How many training days will baseball trade for games? Both players and owners have an interest in playing as many games as is safely possible. If the season were to still end on Oct. 1 and 0.87 games were played per day, an opening day of June 1 could allow for 107 games per team, according to ESPN. Under the same rate of games per day, a June 15 start date could reduce the season to 95 games, while kicking things off on July 1 would mean just 81 games played. Every missed game will result in lost revenue — and possibly lost service time for players, which would affect player eligibility for free agency and arbitration. MLB and the players are trying to work around that issue.

If pitchers are closer to game readiness heading into the second spring training, they may be able to shorten the duration of necessary training time. So how are they keeping their arms in shape? The answer varies.
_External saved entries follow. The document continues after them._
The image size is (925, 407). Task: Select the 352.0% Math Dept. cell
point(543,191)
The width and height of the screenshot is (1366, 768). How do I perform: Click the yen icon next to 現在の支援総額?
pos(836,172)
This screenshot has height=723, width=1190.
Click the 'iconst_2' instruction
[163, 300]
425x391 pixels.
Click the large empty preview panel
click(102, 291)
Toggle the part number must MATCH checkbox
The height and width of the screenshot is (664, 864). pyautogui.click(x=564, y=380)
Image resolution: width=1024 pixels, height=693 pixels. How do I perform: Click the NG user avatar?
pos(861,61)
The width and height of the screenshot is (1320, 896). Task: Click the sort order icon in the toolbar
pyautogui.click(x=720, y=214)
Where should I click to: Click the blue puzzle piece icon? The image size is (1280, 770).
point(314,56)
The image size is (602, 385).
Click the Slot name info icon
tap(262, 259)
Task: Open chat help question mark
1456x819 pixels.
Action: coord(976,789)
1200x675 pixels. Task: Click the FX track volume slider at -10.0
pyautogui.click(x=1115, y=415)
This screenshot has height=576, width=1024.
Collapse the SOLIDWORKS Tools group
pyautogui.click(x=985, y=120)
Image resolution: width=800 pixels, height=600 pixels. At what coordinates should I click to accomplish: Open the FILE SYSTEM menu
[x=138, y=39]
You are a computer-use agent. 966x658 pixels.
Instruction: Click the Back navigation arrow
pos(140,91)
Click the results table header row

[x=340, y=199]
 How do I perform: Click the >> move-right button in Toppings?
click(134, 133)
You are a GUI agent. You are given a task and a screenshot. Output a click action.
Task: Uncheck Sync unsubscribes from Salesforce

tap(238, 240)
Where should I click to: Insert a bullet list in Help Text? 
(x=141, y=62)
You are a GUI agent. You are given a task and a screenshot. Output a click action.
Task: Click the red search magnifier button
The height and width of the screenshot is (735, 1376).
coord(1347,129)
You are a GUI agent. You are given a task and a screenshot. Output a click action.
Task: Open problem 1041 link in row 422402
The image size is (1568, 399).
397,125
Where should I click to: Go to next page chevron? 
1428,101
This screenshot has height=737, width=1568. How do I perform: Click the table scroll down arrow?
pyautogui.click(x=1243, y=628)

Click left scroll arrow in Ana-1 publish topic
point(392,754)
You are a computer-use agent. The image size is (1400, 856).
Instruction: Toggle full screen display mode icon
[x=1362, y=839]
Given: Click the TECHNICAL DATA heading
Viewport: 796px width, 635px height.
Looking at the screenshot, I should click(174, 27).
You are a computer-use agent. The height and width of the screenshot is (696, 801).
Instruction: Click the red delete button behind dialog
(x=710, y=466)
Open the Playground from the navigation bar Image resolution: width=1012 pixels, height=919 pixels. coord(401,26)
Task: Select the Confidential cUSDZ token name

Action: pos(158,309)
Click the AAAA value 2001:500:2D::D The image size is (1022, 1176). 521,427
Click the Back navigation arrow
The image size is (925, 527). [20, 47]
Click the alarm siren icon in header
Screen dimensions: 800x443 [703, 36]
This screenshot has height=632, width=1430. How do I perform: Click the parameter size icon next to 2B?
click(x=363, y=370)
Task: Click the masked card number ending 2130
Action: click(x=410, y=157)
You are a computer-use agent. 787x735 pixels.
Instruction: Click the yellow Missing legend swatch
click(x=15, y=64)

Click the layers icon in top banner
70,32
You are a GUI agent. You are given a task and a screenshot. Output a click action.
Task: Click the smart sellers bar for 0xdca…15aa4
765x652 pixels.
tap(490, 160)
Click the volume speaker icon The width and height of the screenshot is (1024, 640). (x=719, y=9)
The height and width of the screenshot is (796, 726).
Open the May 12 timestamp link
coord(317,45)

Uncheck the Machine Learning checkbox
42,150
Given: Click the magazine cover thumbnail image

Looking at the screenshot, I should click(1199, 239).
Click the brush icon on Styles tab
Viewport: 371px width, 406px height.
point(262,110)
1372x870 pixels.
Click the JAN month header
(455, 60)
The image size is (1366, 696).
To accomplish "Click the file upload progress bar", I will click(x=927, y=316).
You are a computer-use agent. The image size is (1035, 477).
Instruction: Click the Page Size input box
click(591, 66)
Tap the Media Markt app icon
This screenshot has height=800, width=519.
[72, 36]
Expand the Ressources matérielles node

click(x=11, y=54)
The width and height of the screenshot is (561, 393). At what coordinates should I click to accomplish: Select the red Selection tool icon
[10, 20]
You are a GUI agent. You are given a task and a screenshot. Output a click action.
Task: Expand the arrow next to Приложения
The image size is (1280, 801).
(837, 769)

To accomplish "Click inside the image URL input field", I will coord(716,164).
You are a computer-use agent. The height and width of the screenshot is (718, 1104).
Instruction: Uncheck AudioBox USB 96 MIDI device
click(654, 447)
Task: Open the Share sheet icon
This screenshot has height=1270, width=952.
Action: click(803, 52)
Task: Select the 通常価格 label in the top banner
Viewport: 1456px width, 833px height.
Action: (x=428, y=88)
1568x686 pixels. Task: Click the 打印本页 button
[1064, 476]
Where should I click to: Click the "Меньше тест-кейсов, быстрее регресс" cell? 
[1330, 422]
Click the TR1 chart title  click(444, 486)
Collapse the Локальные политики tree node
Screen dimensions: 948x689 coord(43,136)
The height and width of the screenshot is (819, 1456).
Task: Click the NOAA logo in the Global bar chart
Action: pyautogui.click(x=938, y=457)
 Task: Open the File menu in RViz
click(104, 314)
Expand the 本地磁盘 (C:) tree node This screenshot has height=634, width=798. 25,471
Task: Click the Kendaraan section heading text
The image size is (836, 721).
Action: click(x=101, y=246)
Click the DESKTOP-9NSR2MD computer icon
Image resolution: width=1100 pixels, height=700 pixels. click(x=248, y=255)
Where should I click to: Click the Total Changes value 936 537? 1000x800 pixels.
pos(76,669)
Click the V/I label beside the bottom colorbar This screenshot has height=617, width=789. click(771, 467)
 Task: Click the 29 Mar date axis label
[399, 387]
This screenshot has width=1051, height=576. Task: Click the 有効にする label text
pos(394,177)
Cincinnati Reds pitching coordinator Kyle Boddy says the club has given pitchers a “basic maintenance program” through April 1, and the club will re-evaluate then. MLB teams are keeping skeleton crews at their spring training facilities, but only select players on 40-man rosters, like rehabbing Tampa Bay Rays pitcher Brent Honeywell, are allowed to work out there. There is no group training permitted. The Twins are providing 20 players in their organization access to work out at their facility in Fort Myers, Florida. One MLB executive told FiveThirtyEight that pitchers in that organization are essentially resetting their calendars to something akin to January, with each pitcher back on an individualized offseason program.

“Like everyone else, we are challenged with creating a timing-sensitive plan without a hard target date,” Dipoto said. “We have built eight-, 10- and 12-week programs designed to maintain the highest floor possible.”

Most pitchers, like Horacek, are back on their own. “Like all other pitchers in baseball right now, training for me has been a struggle,” Horacek told FiveThirtyEight. “While I’m fortunate enough to still be in Florida where the weather is nice enough to get outside, training like I should is just not possible. Gyms are closed.”

Horacek found a throwing partner, a college player whose season was postponed, but they can’t work together every day. “On days we don’t meet up, I have been throwing [weighted balls used for training] at a palm tree right outside the apartment. … It’s very very far from ideal, but it’s the best I can do right now.”

Rob Kaminsky, a pitcher in the St. Louis Cardinals organization, says he is “throwing five days a week” and is trying to stay as close to game-ready as possible. “It’s very hard to mimic the stressors of being in a game or a Rapsodo (pitch-tracking technology] bullpen,” Kaminsky said. “Catchers are hard to come by, so getting off the mound once a week is the goal for now.”

The goal is to be ready for an opening day they hope will arrive, but staying ready is a challenge.


  1. The fewest games played per team were 107 in 1981.

  2. A 50-day strike ended on July 31, 1981, and baseball resumed with the All-Star Game on Aug. 9.

Travis Sawchik is a former sportswriter for FiveThirtyEight.